Successful business resiliency ensures employee safety, maintains operational continuity, and meets existing customer obligations through events that would halt an unprepared organization.
Cisco achieves resiliency through three principal areas of focus: business resiliency, incident management, and IT DR. Cisco maintains our readiness by proactively assessing operational risks, establishing contingency plans, and administering incident response training.
Cisco assesses and mitigates potential business disruptions through our Global Business Resiliency (GBR) Program. Under this program, all corporate business units are required to maintain and exercise alternate operation strategies. The Global Business Resiliency Program office validates that each business unit’s resiliency strategies are effective and meet the global policy requirements established by the program office. For critical business operations, we conduct audits of business continuity plans and moderate annual exercises to ensure their plan efficiently mitigates realistic disruptions.
Q: Describe Cisco's overall business resiliency strategy
A: The business resiliency program is committed to providing a readiness state for the company that protects Cisco's top priorities:
The Business Continuity Management policy calls for reviews, updates, and testing of Business Continuity Plans at scheduled intervals.

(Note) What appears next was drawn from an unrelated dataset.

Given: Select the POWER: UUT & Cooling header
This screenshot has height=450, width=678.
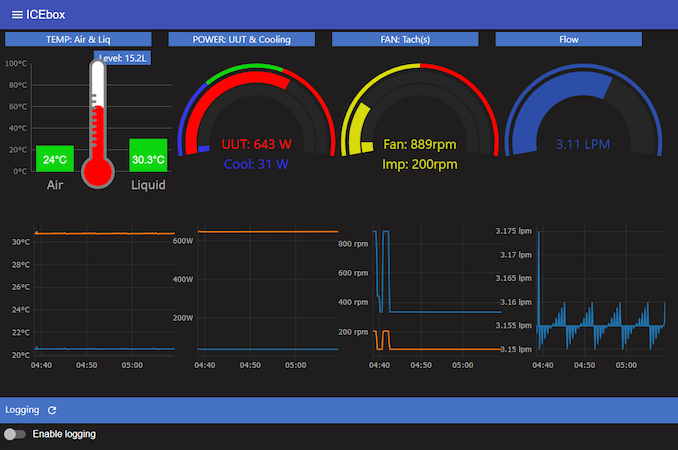Looking at the screenshot, I should [243, 40].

Cisco's Business Continuity Management strategy includes prioritizing key processes and functions utilizing Business Impact Analyses for processes and Service Impact Analyses for applications supporting business processes. Each of the critical processes and applications has resiliency plans to restore their functionality.
Q: What type of scenarios or business interruptions does Cisco plan for as part of its business resiliency program?

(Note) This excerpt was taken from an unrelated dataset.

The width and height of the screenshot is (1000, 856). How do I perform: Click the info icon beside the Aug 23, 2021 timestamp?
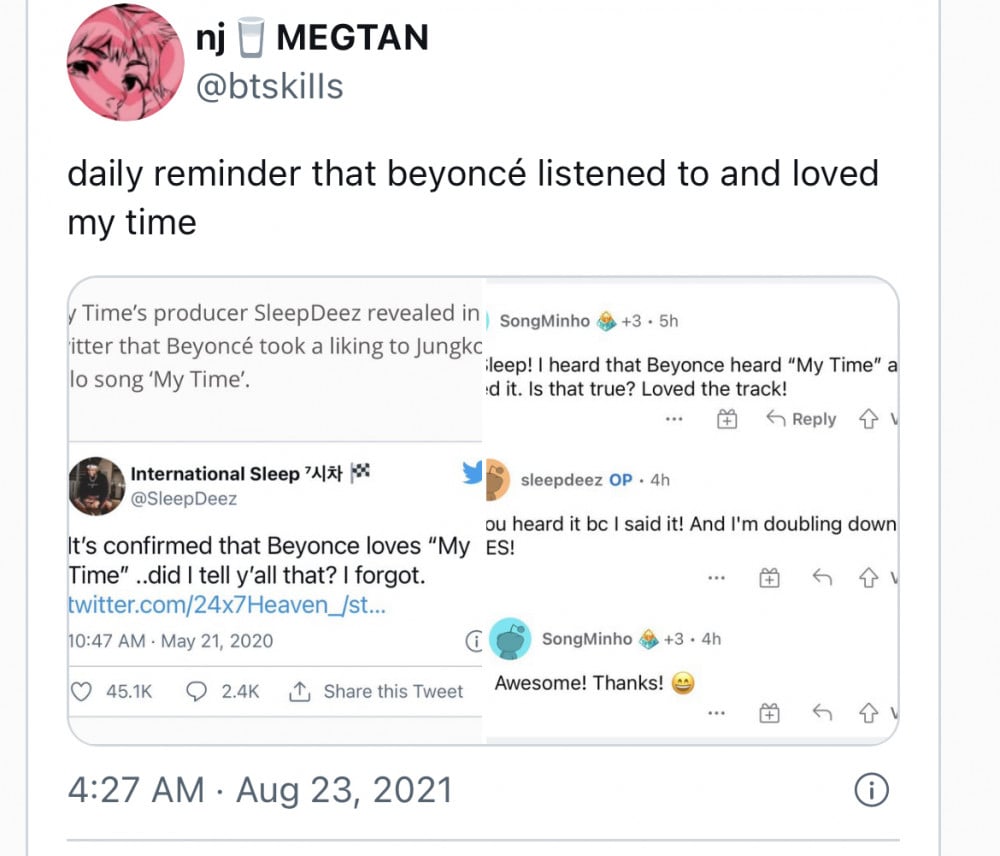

A: As part of our best practices approach, Cisco does not plan for specific scenarios. However, the company reviews and prioritizes the recovery of the critical processes, systems, and vendors that may be impacted during any disruptive event via an all hazards approach. With this approach, we capture the relevant elements to work effectively within any scenario.
Q: Does Cisco have a dedicated team of professionals focused on business continuity and disaster recovery?
A: Yes, Cisco has a dedicated Global Risk Management department within the finance organization. One of this department's responsibilities is governance of the cross-functional teams to ensure adherence to business continuity plans and testing. Another department, Safety, Security, and Business Resiliency, is responsible for Cisco's incident management program, and helps ensure the proper programs and operations are in place to support Cisco's Business Continuity Management strategy and execution. Both Global Risk Management and Safety, Security and Business Resiliency partner with various business functions to address the immediate crisis and ensure the continuation of Cisco's business.
Q: In the event of a disaster or significant disruption, does Cisco have documented business continuity plans?
A: Yes, Cisco maintains a set of business continuity plans to help us prepare and react appropriately if faced with external events outside of our control that could disrupt our business. In the event of a disruption, Cisco has a multitiered incident management program that is designed to assess and deal with potential disruptions globally. The program guides decision points for the activation and execution of recovery plans for processes and functions.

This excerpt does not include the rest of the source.